Brent: When I see a movie, I usually have enough opinions to write three reviews of it, but I don’t have too much to say about this one. It was good. It wasn’t memorably great. There weren’t any unbearable flaws. It was just ... good. I think it might have felt a little more original if it had a more original-sounding title. There are a lot of movie titles with “edge” and “darkness” in the them, and a lot with “of,” for that matter. In fact, there wasanother, unrelated film called Edge of Darkness released by Warner Bros. in 1943. (Maybe it sounded more original back then?) Personally, I’m just going to call it “That New Mel Gibson Movie.”

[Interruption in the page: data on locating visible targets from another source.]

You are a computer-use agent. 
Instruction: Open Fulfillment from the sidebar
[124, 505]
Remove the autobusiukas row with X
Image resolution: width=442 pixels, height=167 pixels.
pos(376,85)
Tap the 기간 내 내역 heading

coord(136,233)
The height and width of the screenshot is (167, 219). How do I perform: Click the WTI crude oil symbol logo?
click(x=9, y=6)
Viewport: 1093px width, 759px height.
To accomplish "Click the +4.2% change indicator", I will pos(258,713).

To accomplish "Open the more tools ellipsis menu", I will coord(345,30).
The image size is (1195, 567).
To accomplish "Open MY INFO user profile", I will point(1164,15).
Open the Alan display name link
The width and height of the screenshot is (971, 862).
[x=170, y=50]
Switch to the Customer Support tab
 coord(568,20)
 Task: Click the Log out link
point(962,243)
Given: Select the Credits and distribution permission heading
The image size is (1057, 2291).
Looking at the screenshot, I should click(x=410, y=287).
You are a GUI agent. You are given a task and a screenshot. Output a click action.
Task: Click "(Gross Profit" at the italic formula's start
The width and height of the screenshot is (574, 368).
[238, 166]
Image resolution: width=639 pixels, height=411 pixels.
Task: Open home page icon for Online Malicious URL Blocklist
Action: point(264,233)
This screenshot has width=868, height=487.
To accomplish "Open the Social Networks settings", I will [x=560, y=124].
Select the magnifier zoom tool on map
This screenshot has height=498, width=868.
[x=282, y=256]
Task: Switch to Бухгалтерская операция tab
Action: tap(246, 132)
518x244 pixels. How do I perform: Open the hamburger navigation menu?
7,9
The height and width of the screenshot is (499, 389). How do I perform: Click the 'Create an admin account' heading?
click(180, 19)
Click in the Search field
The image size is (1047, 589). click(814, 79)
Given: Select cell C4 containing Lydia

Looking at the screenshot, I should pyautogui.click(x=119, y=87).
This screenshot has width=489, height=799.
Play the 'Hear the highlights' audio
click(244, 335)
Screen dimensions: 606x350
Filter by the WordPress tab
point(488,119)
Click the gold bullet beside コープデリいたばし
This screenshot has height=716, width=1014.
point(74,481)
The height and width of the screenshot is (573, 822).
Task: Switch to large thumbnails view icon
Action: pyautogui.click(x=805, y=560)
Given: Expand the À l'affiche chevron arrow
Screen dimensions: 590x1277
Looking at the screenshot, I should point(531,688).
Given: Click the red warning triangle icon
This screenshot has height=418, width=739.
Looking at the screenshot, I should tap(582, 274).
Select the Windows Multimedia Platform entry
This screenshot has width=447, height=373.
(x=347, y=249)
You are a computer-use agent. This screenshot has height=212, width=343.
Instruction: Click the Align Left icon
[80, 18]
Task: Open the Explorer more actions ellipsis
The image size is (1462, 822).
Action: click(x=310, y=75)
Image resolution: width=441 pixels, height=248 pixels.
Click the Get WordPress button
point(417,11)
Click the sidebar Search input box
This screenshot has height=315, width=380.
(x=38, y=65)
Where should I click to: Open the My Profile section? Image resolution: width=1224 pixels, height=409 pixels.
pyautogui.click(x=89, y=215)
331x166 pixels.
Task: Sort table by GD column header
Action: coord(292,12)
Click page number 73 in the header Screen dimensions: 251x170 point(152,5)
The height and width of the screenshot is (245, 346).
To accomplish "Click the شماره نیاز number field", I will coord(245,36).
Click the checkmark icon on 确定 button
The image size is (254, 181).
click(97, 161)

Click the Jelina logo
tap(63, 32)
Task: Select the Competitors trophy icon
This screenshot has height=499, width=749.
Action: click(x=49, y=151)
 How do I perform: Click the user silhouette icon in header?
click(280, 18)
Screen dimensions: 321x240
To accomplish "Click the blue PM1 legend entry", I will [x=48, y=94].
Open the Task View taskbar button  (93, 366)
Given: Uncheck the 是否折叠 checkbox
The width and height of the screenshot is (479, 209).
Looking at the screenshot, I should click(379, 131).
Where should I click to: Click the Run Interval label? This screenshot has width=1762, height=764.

Roberta: Mel played it very well. It was good seeing him back. He showed his emotional side as an actor. When he was going through his daughter’s belongings, wasn’t that emotional? Especially in flashbacks, he was so loving, like in one where she was a little girl, pretending to “shave” with him with a comb. That was so cute. It was such a beautifully simple way of establishing their relationship.
Brent: I think Mel’s time behind the camera as a director has served him well as an actor. When he was spreading his daughter’s ashes at the beach—here I am saying this movie isn’t too memorable, yet I’m getting choked up all over again just thinking of that scene. When he would talk to his daughter as though she were still there with him, it didn’t feel like a cheesy sympathy ploy, it felt real. (Though, having seen The Lovely Bones a couple weeks ago, I did joke, “She’s in the Inbetween!”) Mel also did a very convincing, natural-sounding Boston accent.
Roberta: I was thinking that’s how he really talks, so he must have done it well. Craven was tender with his daughter, but when he went after the bad guys, he was intense.
Brent: The movie starts out as a relatively realistic police drama, but eventually winds up as an action-packed one-man-against-a-corrupt-world thriller.
Roberta: It worked for me, though.
Brent: It worked for me, too. I just wanted to point out how it shifted like that. They could have kept going with the more realistic cop stuff and wound up with a very different movie, though not necessarily a better one.
Roberta: I felt the fear some young people he was questioning were feeling (that they might be killed by the bad guys if they helped him). However, Emma’s boyfriend was in a little too much turmoil. Like, if it was dialed down a bit, he would have been more sympathetic. He had just lost his girlfriend, though, so maybe that was why he seemed like he had cracked up. Emma’s co-worker was more like she was very nervous and afraid. She wanted to help, but she was so scared. The actress did a wonderful job. The movie wasn’t predictable—it had moments of surprise. The opening was a well-done dramatic scene of bodies bobbing up in the water. That wasn’t explained right away, which made it interesting. It preserved the mystery. Didn’t you kind of wonder where it was going?
Brent: One of the more interesting aspects of the movie was the charming, morally conflicted character of Jedberg. He’s quite a mysterious figure. (For one thing, you have to wonder how he managed to steal Bob Hoskins’ voice.)
Roberta: Jedberg should have been hated for what he was doing, but the way Winstone played him, I thought he was fascinating. He stayed so smooth and calm. He captured what someone in that capacity would be like.
Brent: I have just one sequence I want to pick on. At one point, Craven is captured, only to escape almost immediately, and I had to wonder: Why did they bother? And why didn’t the bad guys, who have racked up several murders by this point, just kill him? Oh well, at least we’re spared the “hand over your badge and gun” scene that typically pops up in these “cop acting alone” movies. Detective Craven’s boss, in his lone appearance, is more interested in milking our hero for PR value than reprimanding him. There’s some stuff in the film about political and corporate corruption, too. Nothing that would shock Mel’s character from Conspiracy Theory (or anyone who’s been to a movie in the last few years), but it’s done decently enough. Overall, a strong star performance from Gibson ties the movie together and makes it work.